Supplied material Start Marker

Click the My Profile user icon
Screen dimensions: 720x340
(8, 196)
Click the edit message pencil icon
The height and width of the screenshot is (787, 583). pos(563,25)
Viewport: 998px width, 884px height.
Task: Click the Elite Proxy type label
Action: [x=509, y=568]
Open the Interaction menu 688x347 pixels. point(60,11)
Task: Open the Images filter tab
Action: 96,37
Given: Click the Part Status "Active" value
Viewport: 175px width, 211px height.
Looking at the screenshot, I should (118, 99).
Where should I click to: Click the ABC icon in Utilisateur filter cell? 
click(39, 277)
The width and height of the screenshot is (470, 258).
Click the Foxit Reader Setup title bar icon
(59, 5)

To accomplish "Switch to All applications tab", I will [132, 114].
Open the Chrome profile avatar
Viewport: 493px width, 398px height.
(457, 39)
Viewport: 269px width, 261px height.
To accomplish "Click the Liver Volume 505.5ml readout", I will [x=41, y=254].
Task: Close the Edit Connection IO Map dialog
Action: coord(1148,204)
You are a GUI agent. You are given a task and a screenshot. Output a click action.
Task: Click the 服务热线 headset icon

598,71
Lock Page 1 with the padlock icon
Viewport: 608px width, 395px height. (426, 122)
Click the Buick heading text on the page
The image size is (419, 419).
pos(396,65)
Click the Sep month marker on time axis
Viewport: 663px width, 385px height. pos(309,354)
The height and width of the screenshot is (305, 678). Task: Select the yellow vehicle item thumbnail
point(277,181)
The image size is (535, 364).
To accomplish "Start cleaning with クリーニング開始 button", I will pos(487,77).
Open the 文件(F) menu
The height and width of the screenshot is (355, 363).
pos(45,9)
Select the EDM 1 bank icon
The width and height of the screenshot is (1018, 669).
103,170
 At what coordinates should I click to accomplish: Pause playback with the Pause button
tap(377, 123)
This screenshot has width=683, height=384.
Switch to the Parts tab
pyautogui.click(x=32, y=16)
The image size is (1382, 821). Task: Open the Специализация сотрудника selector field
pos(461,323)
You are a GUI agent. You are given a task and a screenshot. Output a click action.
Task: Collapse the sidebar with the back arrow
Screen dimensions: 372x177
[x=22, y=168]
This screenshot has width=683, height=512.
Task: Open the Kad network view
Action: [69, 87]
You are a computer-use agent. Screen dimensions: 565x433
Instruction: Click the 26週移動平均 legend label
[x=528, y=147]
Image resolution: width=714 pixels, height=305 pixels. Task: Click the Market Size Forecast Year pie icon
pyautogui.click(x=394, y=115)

Supplied material End Marker

Exercise requirements => What is wanted is every line from the first line of the entries through the line that contains "Given: Click the", given again exactly.

Response area =>
Click the My Profile user icon
Screen dimensions: 720x340
(8, 196)
Click the edit message pencil icon
The height and width of the screenshot is (787, 583). pos(563,25)
Viewport: 998px width, 884px height.
Task: Click the Elite Proxy type label
Action: [x=509, y=568]
Open the Interaction menu 688x347 pixels. point(60,11)
Task: Open the Images filter tab
Action: 96,37
Given: Click the Part Status "Active" value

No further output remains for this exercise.